In the late 19th century, China suffered great humiliation at the hands of the Western powers and in World War II at the hands of the Japanese. The Communist regime that followed destroyed what beginnings were present of Western-style capitalism and democracy.

Through the 1970s, the Communist Party enforced rigid state ownership and central planning for industry and agriculture, and it imposed an authoritarian plutocracy that demanded conformity of thought and deed. Communist economic policies did fill people's bellies but by most measures kept the country backward.

In the late 1970s, China began a process of economic reform, permitting private property, rudimentary capital markets, more trade with the West and significant foreign investment. This process accelerated through the 1990s and culminated in China's membership in the World Trade Organization in 2001, with U.S. and European Union approval.

Despite this progress, China is hardly a market economy. Imports and exports are controlled by tariffs, tax breaks, quotas and restrictions on conversions of yuan into foreign currencies.

Foreign investors, such as Citibank, General Motors and Microsoft, are regulated. For example, ownership positions and component imports are limited, and often foreign companies are required to transfer valuable technology. Most banks remain under state control, loan money at low rates and forgive loans to enterprises the government wishes to encourage.

Since 1995, China has pegged its currency to the dollar and keeps it undervalued by buying dollars and foreign securities. Last year, Chinese financial authorities spent more than $200 billion on such purposes -- about 12 percent of China's gross domestic product -- and the currency is 40 percent undervalued. This places a 40 percent tax on imports and similar subsidies on exports.

This manipulation clearly violates free-trade principles. It artificially makes Chinese goods cheap here and U.S. goods expensive in China. Chinese currency manipulation contributes mightily to the U.S. trade deficit. It is wiping out well-paying manufacturing jobs in the Midwest and Southeast, and provides the Chinese government with lots of cash to pursue other items on its political agenda.

Through these and other means, the Communist Party still exerts great influence over what goods Chinese industries produce, who makes those goods and -- importantly to Americans -- what China buys and sells in the United States and elsewhere around the globe.

Essentially, a developing government that controls imports and exports, foreign-exchange conversion, bank financing and foreign investment can direct the path and structure of economic development.

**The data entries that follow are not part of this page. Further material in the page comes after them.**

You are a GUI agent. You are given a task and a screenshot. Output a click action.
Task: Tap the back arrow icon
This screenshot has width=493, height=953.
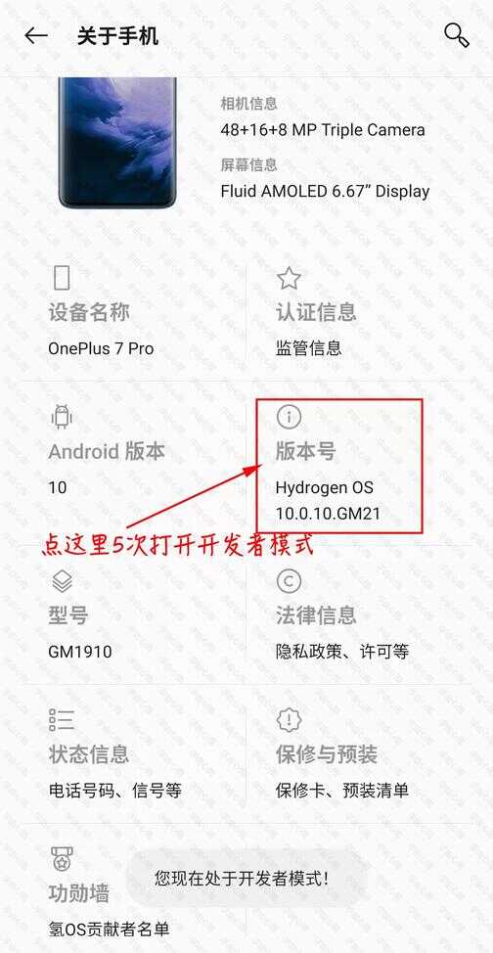pyautogui.click(x=36, y=36)
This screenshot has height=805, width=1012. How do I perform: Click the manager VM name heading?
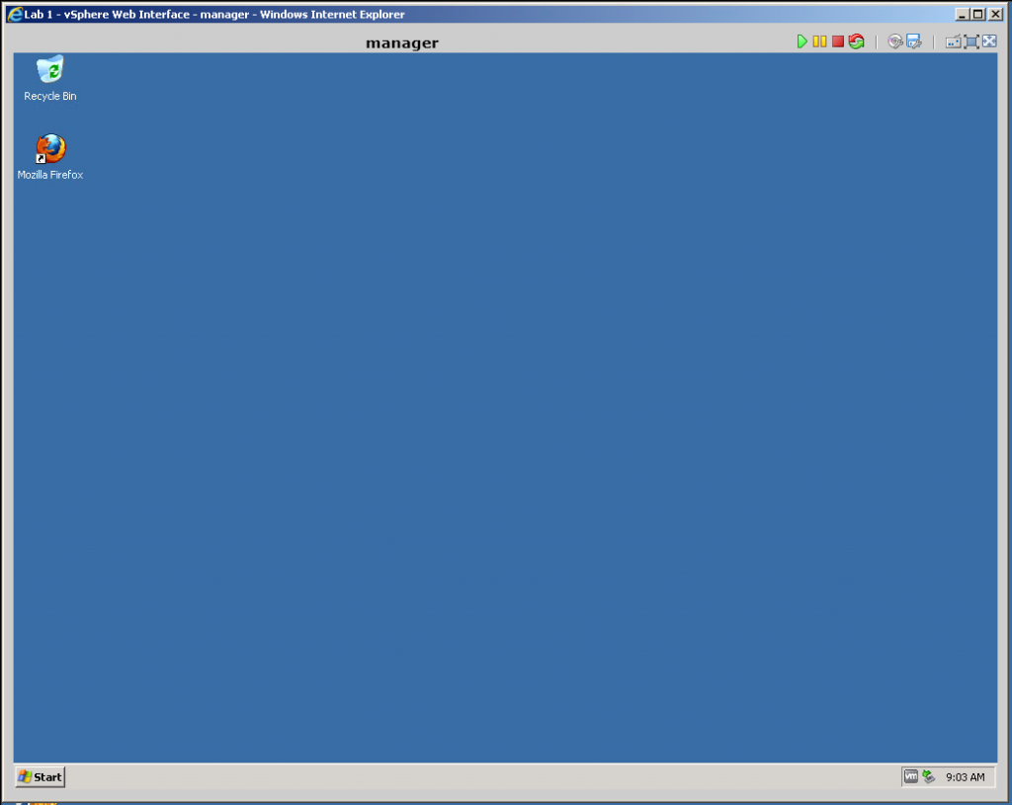pos(401,42)
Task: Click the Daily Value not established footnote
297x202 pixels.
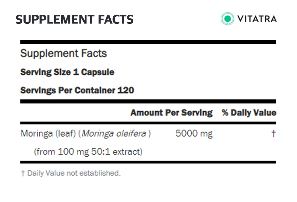Action: click(74, 173)
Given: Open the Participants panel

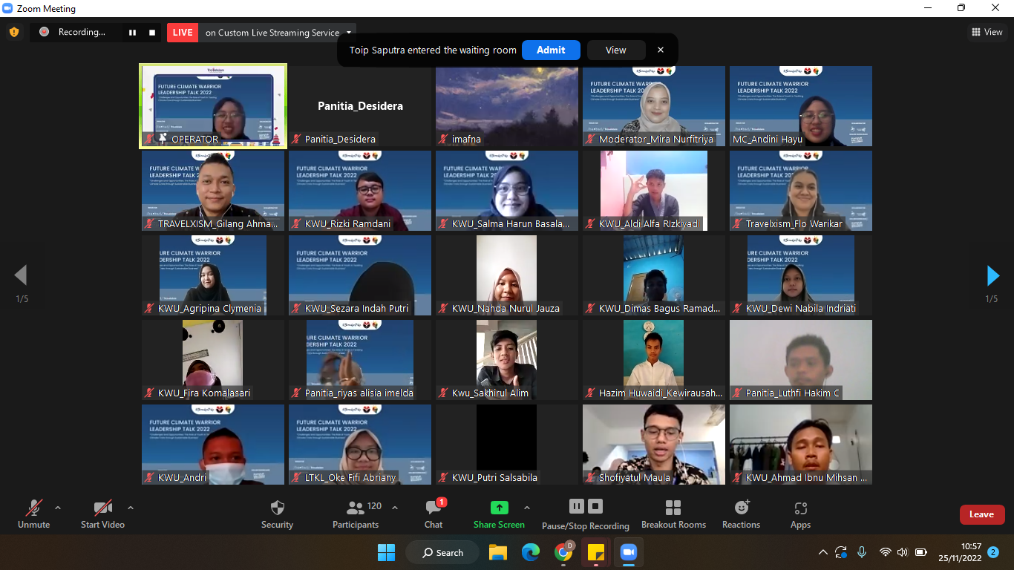Looking at the screenshot, I should pyautogui.click(x=356, y=508).
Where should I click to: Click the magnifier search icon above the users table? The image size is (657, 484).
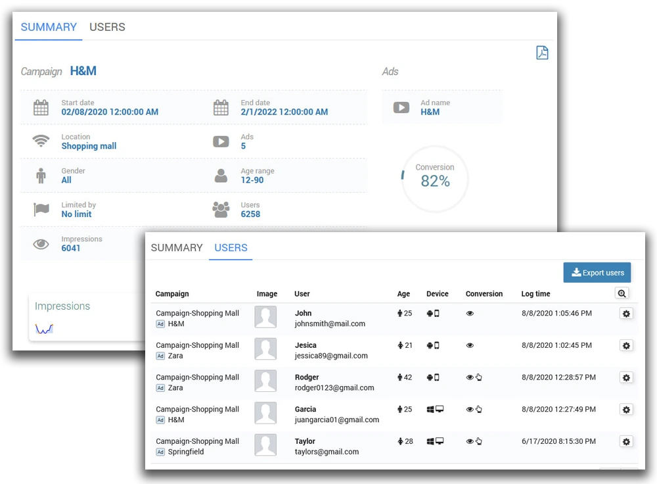coord(622,294)
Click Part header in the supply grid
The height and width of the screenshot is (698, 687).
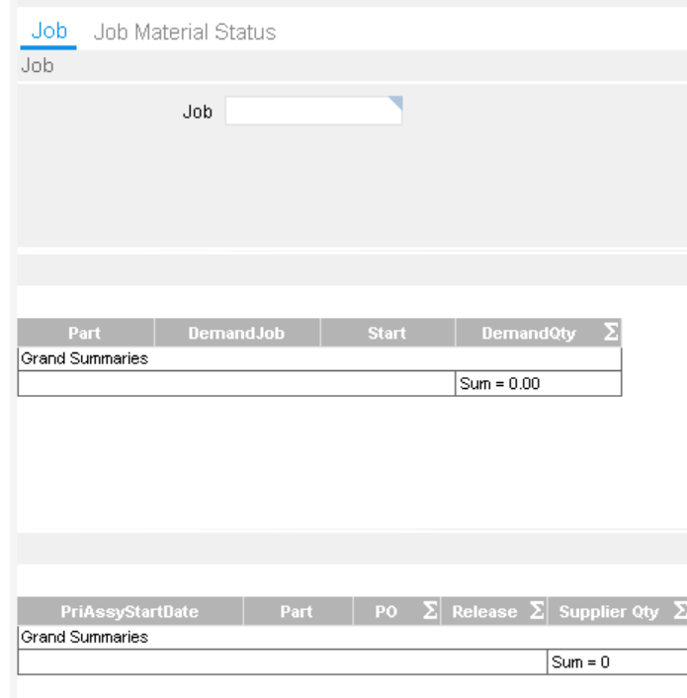[296, 612]
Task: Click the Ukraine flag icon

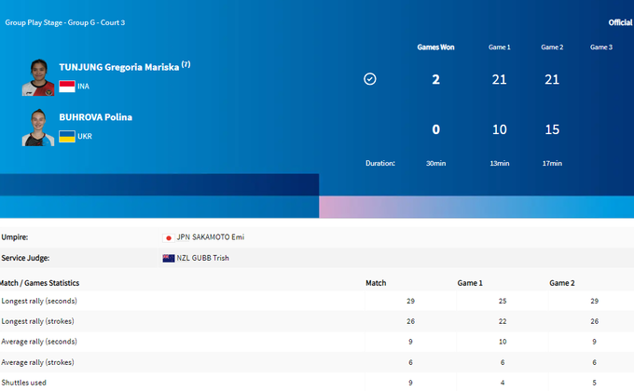Action: pos(67,136)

Politically, China is not a Western nation as, for example, Japan and Taiwan have become. Nor is China a 19th-century America. China has an authoritarian government, and the Communist Party has announced no plans or timetable for relinquishing power.

By word and deed, the Communist Party assumes parental authority over Chinese citizens and asserts sovereignty, without consent, over all people within its borders and ethnic Chinese beyond them. It censors the Internet and seeks to strictly control the ideas and information about foreign events its citizens receive. Even overseas Chinese teaching and studying at Western universities are subject to arrest and imprisonment for what they may say or write while outside the country when they return to China.

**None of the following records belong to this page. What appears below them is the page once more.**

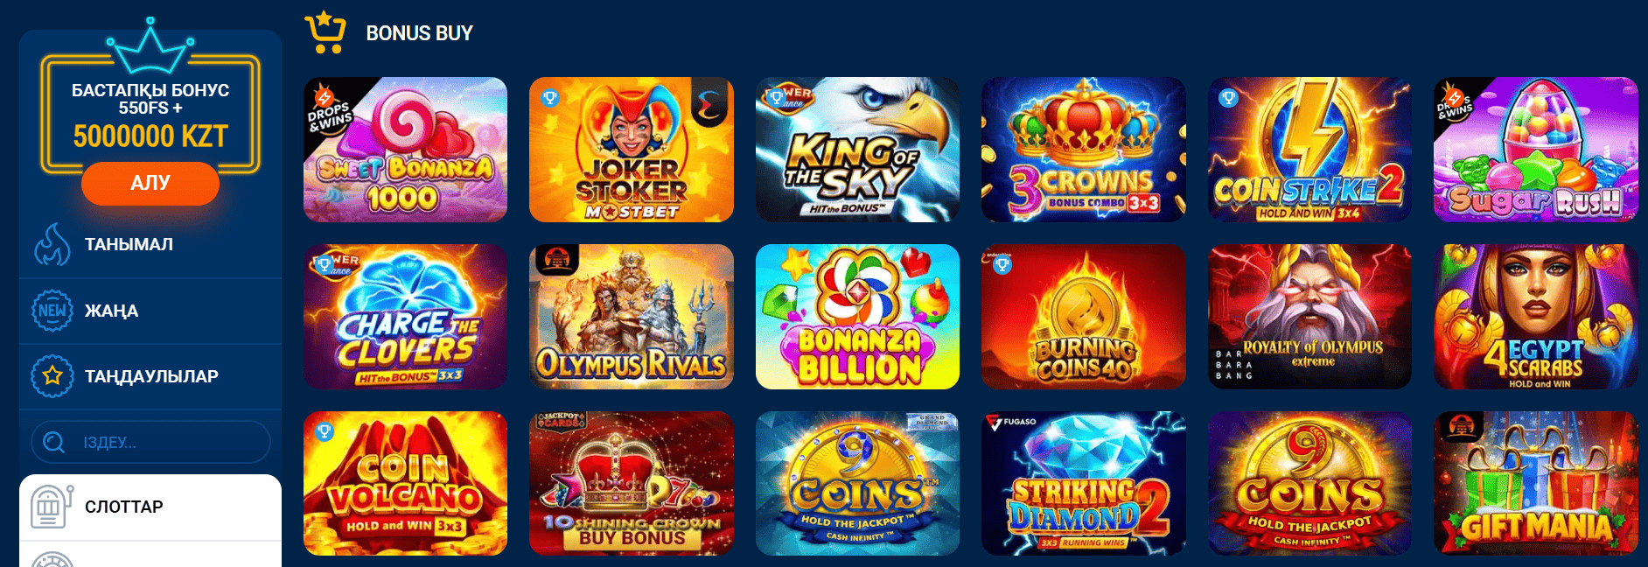Viewport: 1648px width, 567px height.
Task: Launch Sweet Bonanza 1000 game
Action: coord(405,150)
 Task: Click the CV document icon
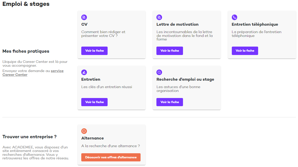[84, 17]
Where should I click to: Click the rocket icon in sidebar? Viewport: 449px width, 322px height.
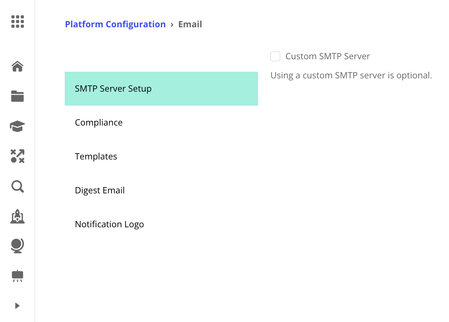18,216
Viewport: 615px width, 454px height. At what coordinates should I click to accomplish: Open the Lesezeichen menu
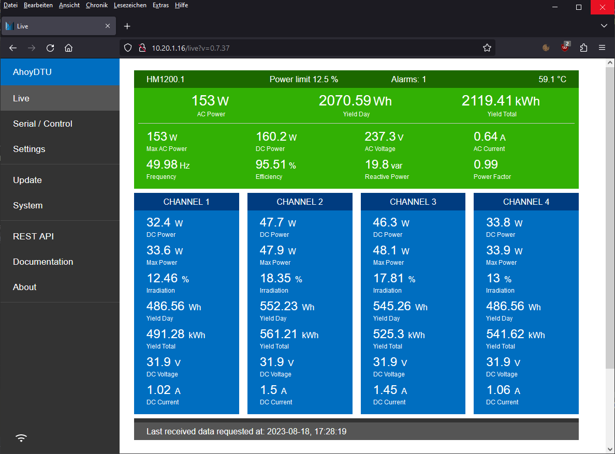(x=130, y=5)
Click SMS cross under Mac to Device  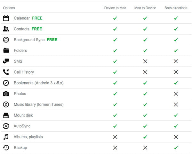pos(145,61)
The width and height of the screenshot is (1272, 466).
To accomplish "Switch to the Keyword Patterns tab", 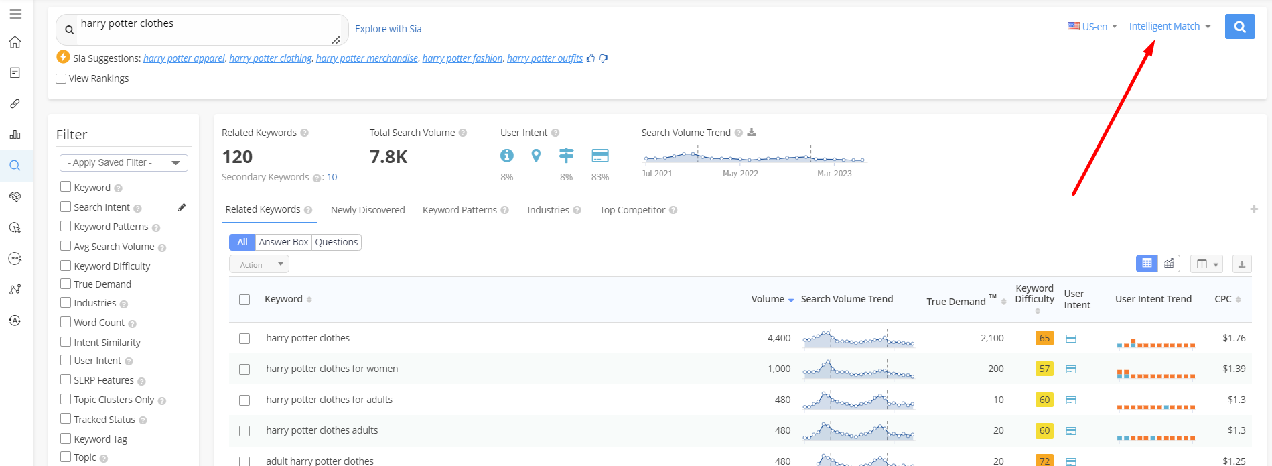I will pyautogui.click(x=460, y=210).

China embraces market reforms only as necessary and seeks to participate in global markets on its own terms. Unless compelled by need, the Chinese government is not about to embrace market reforms that could instigate popular sentiment for democratic change.

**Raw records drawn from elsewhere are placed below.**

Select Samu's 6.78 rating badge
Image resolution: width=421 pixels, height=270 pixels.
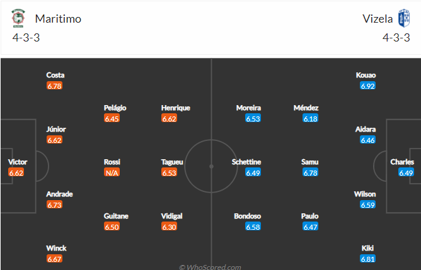(310, 172)
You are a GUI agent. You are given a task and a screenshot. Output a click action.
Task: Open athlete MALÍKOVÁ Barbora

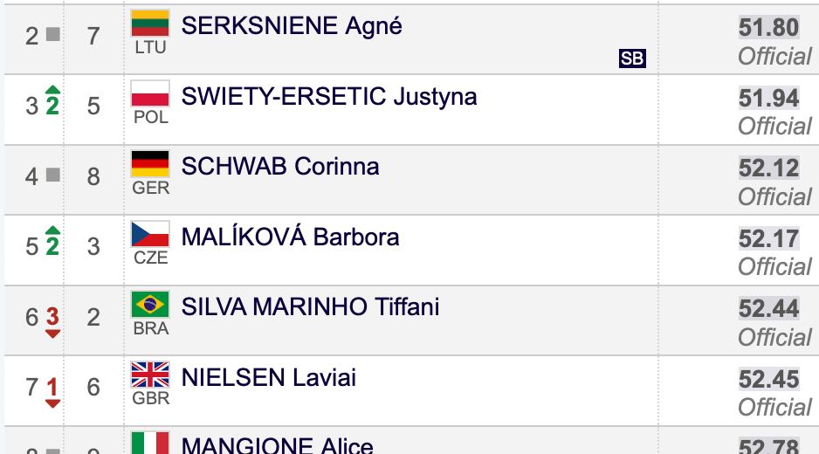pyautogui.click(x=290, y=237)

Unlike 19th-century America, China's development is not driven by largely home-grown technologies, abundant resources or skilled labor. In the 19th century, Americans either pioneered or made important contributions to steam power, the railroad, telegraph and other major technologies. The United States had the advantage of considerable resource wealth to power development, and wages were much higher than in Europe or Asia; this attracted skilled immigrants.

In contrast, China is accomplishing growth with other people's technology, on the backs of cheap labor, and is desperately dependent on Middle Eastern oil and other imported resources. It is compensating for its shortcomings, and then some, by maintaining an undervalued currency, subsidizing exports and keeping the living standards of workers artificially low. China is building a middle class but on the backs of factory labor paid less than the value it creates.

Overall, the new China that is emerging looks much like fascist Japan and Germany in the 1930s: private ownership of business with state management of key industries, and an authoritarian government managing the nature and path of development.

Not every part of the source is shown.